The building's heart is the Hall of Witness, a central atrium. The walls are brick reinforced with steel crossbars, broken at intervals by grey steel grilles and stacks of cruel-looking lights.
At the western end, a staircase recedes into a squat brick arched doorway set into a black marble wall and cut in the shape of the entrance to Birkenau, the killing centre at Auschwitz. Above, a series of high glass bridges are suspended over the space. The people walking across look down as if they were prison warders.
Overhead, a giant skylight is supported on a steel frame skewed on angle 13 degrees out of true; on the floor a pathway of glass bricks disappears at an angle that is way out of line. The receding perspectives, the skewing lines, the floor that drops away before it reaches the wall beneath a steel barrier: this is a world that is out of joint.

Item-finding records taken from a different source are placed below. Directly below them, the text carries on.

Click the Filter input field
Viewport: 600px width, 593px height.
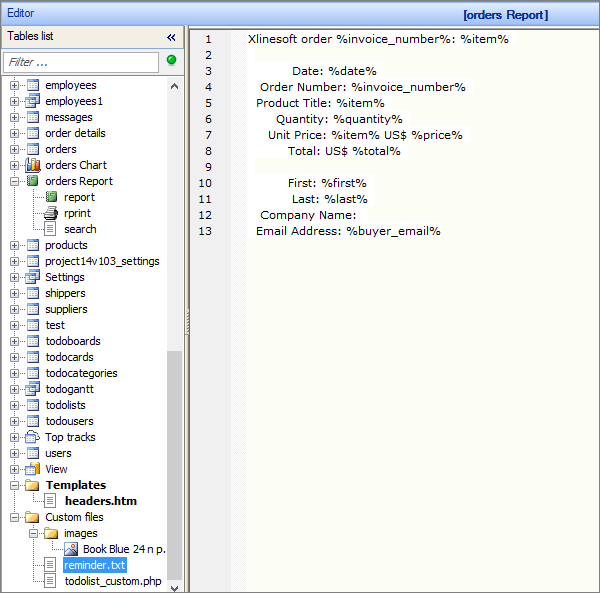click(x=80, y=62)
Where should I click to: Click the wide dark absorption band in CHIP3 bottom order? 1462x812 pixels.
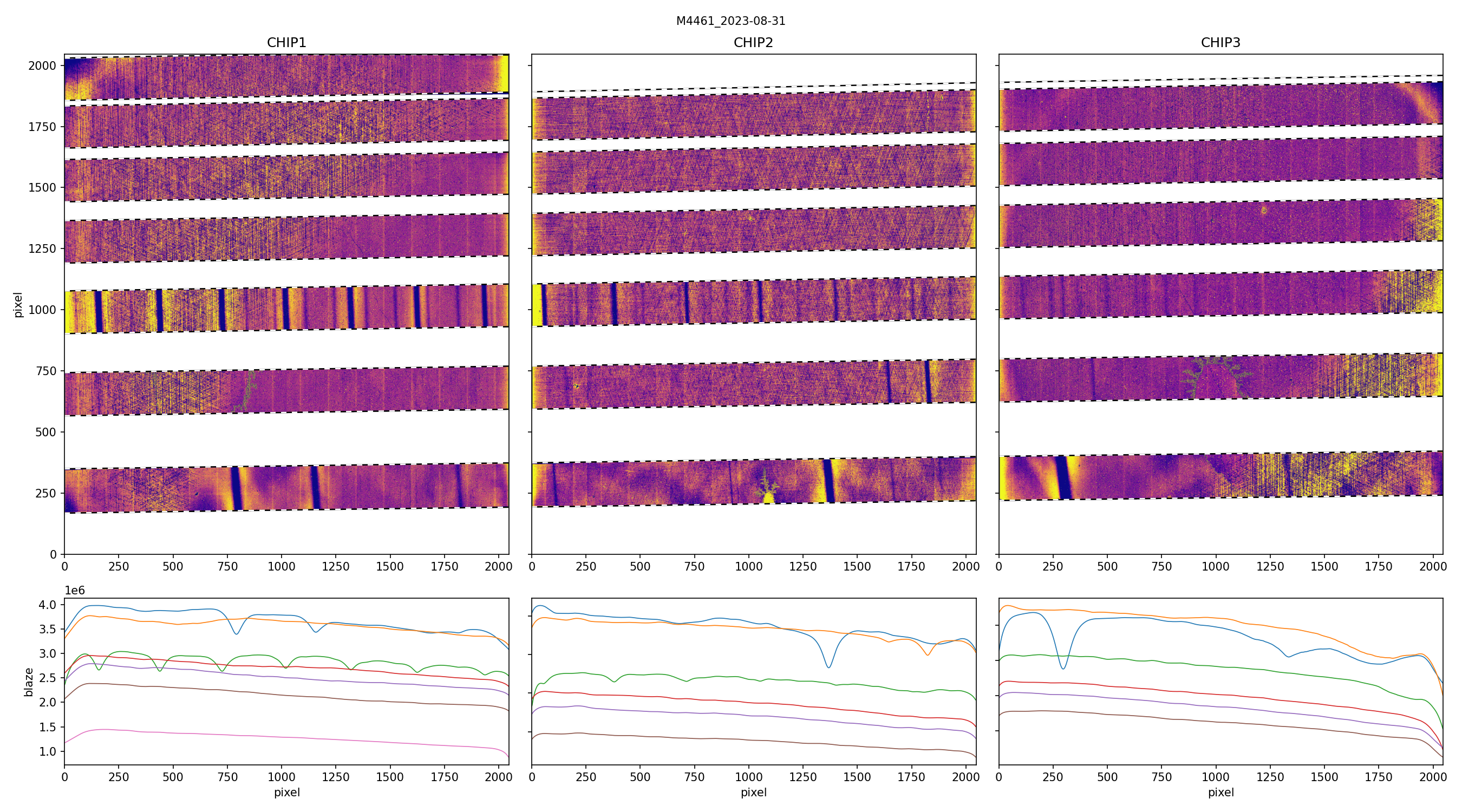click(x=1063, y=477)
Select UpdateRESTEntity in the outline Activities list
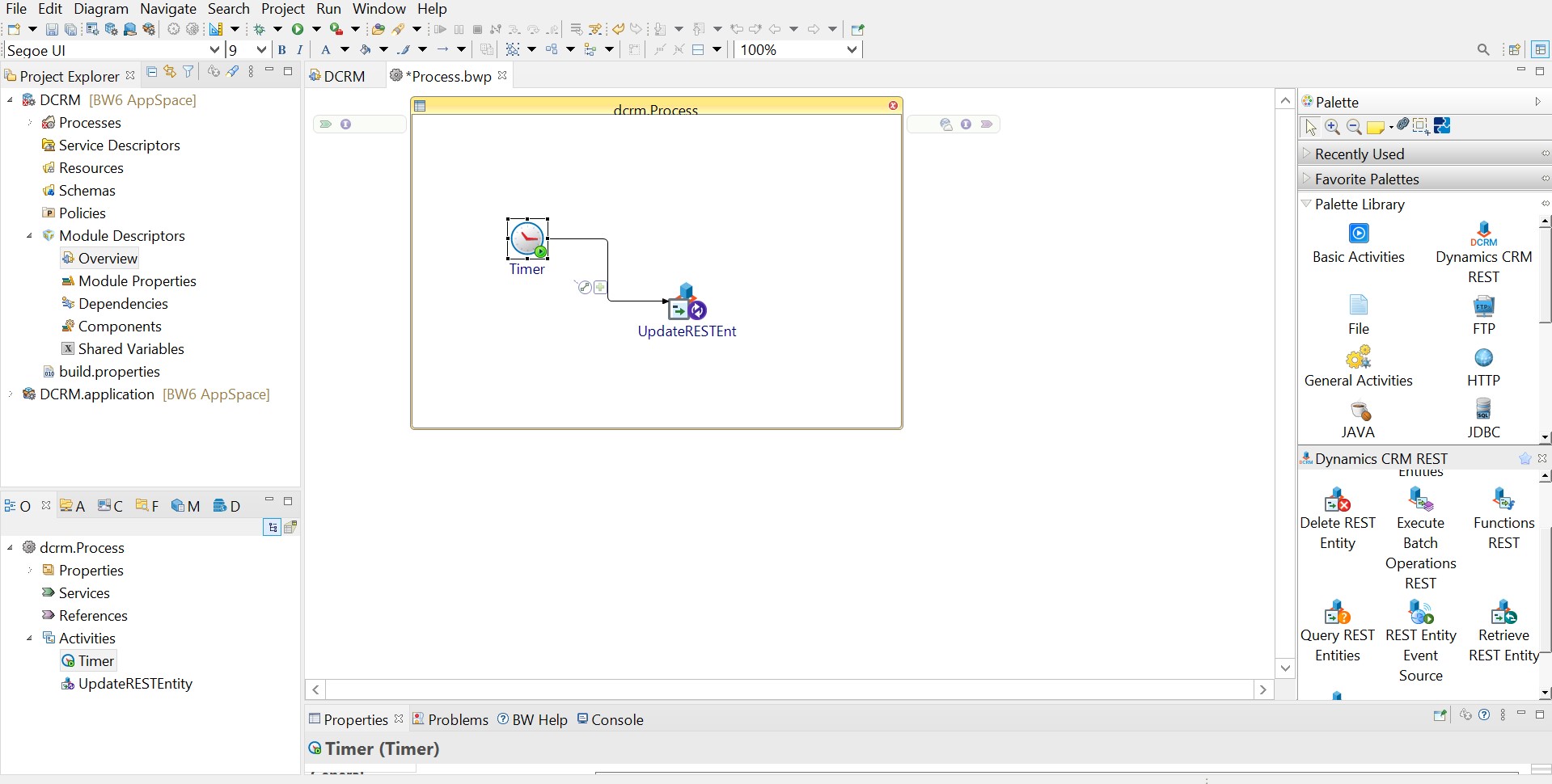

Up in the exhibition halls, the architecture falls away into blackness. But glance overhead on the second level, where you reach 'The Final Solution'. Overhead the ceilings have disappeared, and pale grey pipes carrying the sprinkler system and the back-up lighting are left bare. Beneath the wooden walkway the floor is covered with pave.

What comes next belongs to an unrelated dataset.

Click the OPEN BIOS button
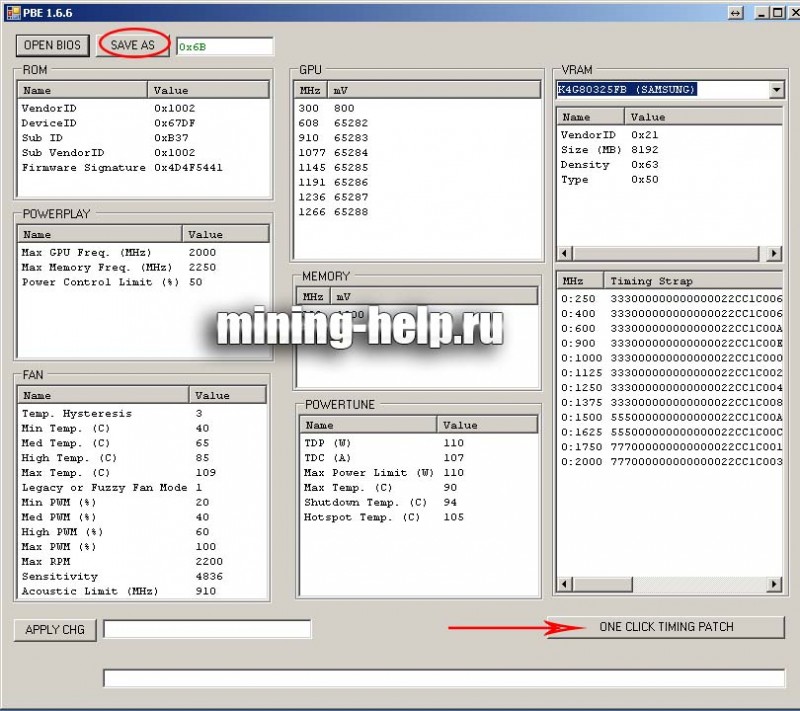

Cross the glass bridges, into the sunshine, between walls of glass engraved with the names of towns and villages that gave victims to the Holocaust. Bask in the light from the sky overhead, as did those who endured life in the confines of the ghetto and the concentration camp, before you return to the galleries on the north side of the building. These are like tombs, or reliquaries, each beneath a low brick oven-like arch: they hold thousands of discarded shoes, bales and heaps of human hair, glass cases of scissors, toothbrushes, dentures and hairbrushes.
Shattered with grief, exhausted with rage and, above all, sick with horror at man's eternal capacity for evil and, inevitably now, the way history is repeating itself in Bosnia, you emerge at last into the Hall of Remembrance, a sombre, quasi-religious space that serves both as a place of contemplation and as a memorial to the six million who perished in the Holocaust.
Again, as with the rest of the building, the Hall of Remembrance evokes a host of memories: of churches, synagogues and mosques, of chapels of rest, war memorials, prayers for the dead and appeals to the saints. Outside, the Hall stands divorced from the rest of the building, a six-sided closed box of noble proportions, a simple and elegant Jewish memorial.
Inside, the space is a cathedral-like hexagon. You cannot see out except through the narrowest of slits at the corners of the walls. Attention is focussed on walls of white limestone, the floor of blood-red granite and, opposite the entrance, an eternal flame burning on a low slab of black marble. High above, the six points of the skylight echo the Star of David.
There is no other building like the Memorial Holocaust Museum. This is a building that succeeds as powerfully as a memorial as it does as a museum. With all its sense of being inspired by other buildings, Freed has yet managed to avoid all sense of pastiche. The result is the evocation of a place and a time, but above all a sense of an atmosphere: of oppression and foreboding, of psychotic evil and relentless terror. It is not a nice place to visit.